Broadening Jewish History

Towards a Social History of Ordinary Jews
Todd M. Endelman

Key themes and issues relevant to writing the social history of the Jews in the modern period are brought to the fore here in a way that is accessible both to professional historians and educated readers with an interest in Jewish history. Some of the articles are programmatic and argumentative, others are case studies. Together they create a strong, coherent volume that demonstrates the advantages of the social historical perspective as a tool for interpreting the Jewish world.

More info

In Broadening Jewish History Todd Endelman seeks to expand the horizons of modern Jewish historiography by focusing on ‘ordinary’ rather than exceptional Jews, arguing that what those in the wider Jewish community did or felt can do more to deepen our understanding of Jewish history than what a few exceptional individuals thought and wrote. His innovative study also makes a strong case for comparative history: only a comparison across national borders can reveal the Germanness of German Jewish history or the Englishness of English Jewish history, and thereby identify what is uniquely Jewish about each. Through a combination of historiographical essays and case studies, Endelman redefines the area under consideration and convincingly restates the need for Jewish social history to counterbalance the current focus on cultural studies.

The historiographical essays constitute an important examination of the major trends in the writing of modern Jewish history. Here the author spells out the assumptions that have guided historians in their narration of the Jewish past, and in particular how the two watershed events of twentieth-century Jewish history—the Holocaust and the establishment of the State of Israel—influenced Jewish historiography for decades thereafter. No less important, though, is how integration into the broader scholarly framework of American academia has shaped both the form and the content of Jewish historical research.

The need to revitalize Jewish social history is argued through a series of case studies examining the lives of largely unknown Jews whose careers vividly illustrate the often tortuous paths of integration and acceptance, among them the London money broker, swindler, and political radical John King and the novelist and unabashed imperialist Gilbert Frankau. But many of the Jews who populate the volume remain altogether unknown, such as those who converted to Christianity in nineteenth-century Warsaw and whose histories are recoverable only as statistics.

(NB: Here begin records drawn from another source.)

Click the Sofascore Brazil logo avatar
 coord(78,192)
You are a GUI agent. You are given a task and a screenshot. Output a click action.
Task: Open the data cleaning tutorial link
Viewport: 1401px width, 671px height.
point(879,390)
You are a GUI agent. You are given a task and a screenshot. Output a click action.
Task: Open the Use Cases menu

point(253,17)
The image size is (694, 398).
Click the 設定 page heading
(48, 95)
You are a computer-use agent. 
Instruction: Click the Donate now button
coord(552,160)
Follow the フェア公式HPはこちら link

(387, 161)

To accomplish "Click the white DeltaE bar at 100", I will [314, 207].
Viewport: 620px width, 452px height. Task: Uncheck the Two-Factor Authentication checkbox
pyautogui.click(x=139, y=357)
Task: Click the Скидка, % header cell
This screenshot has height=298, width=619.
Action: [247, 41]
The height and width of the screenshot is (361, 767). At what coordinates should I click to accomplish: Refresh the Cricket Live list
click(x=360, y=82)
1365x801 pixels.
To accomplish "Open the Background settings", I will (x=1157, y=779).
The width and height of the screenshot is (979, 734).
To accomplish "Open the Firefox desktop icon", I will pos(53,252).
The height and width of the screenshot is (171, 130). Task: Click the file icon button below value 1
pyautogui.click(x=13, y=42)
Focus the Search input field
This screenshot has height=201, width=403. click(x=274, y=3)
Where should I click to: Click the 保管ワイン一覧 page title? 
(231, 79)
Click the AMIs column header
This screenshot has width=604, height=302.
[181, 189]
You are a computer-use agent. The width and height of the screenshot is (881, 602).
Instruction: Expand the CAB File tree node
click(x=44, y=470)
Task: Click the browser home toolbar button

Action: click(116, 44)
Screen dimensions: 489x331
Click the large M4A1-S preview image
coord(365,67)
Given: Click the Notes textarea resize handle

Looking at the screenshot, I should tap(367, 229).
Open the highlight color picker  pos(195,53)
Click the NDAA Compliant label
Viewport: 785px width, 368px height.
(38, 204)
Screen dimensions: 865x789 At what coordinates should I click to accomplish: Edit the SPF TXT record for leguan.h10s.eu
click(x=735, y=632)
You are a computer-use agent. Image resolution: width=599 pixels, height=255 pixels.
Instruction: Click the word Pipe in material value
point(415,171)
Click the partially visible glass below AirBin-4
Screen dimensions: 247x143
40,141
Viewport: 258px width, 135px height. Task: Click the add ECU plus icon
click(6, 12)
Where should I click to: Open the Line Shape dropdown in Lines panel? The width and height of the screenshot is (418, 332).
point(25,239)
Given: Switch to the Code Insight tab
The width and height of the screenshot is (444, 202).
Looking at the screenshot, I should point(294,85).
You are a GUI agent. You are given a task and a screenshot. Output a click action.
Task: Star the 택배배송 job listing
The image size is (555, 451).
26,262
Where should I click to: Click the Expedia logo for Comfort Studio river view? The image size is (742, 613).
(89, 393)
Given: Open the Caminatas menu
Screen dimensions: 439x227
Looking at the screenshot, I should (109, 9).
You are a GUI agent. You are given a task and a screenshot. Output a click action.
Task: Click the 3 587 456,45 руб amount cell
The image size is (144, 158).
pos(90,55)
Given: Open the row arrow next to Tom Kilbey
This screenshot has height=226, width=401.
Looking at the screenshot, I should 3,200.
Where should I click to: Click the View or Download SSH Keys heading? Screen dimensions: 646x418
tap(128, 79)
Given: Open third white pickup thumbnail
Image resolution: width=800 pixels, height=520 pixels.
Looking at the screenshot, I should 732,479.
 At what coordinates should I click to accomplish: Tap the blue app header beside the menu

In its wide-ranging analysis of trends in recent historical writing and its treatment of key themes and issues, this book is essential reading for professional historians, students, and indeed all those with an interest in Jewish history.

 

About the author

Todd M. Endelman is Professor Emeritus of History and Judaic Studies at the University of Michigan. He was educated at the University of California, Berkeley, and Harvard University, where he received his Ph.D. In 1976. He taught at Yeshiva University, Indiana University, and the University of Michigan. He is the author of three books on Anglo-Jewish history—The Jews of Georgian England, Radical Assimilation in English Jewish History, and The Jews of Britain, 1656–2000—and the editor of three collections of essays—Jewish Apostasy in the Modern World, Comparing Jewish Societies, and Disraeli’s Jewishness.

Contents

Note on Transliteration

Introduction

PART I: METHODS AND PERSPECTIVES

1 Making Jews Modern: Jewish Self-Identification and West European Categories of Belonging
2 The Legitimization of the Diaspora Experience
3 The Englishness of Jewish Modernity in England
4 Welcoming Ex-Jews into the Jewish Historiographical Fold

PART II: COMPARISONS

5 The Social and Political Context of Conversion in Germany and England
6 Jewish Self-Hatred in Germany and England
7 German Jews in Victorian England

PART III: MARGINAL JEWS

8 The Chequered Career of ‘Jew’ King
9 The Emergence of Disraeli’s Jewishness
10 Disraeli and the Myth of Sephardi Superiority
11 The Impact of the Converso Experience on English Sephardim
12 The Frankaus of London
13 Jewish Converts in Nineteenth-Century Warsaw
14 Memories of Jewishness

Bibliography

Index

 

Reviews

‘One of the world’s leading authorities on the history of European and specifically of British Jewry . . . This volume is subtitled “Towards a Social History of Ordinary Jews” thereby charting directions others must take if such social histories are ever to be written. The raw material is there, but discovering its location and divining its meaning are no easy tasks. Endelman has provided a guidebook and a manual.’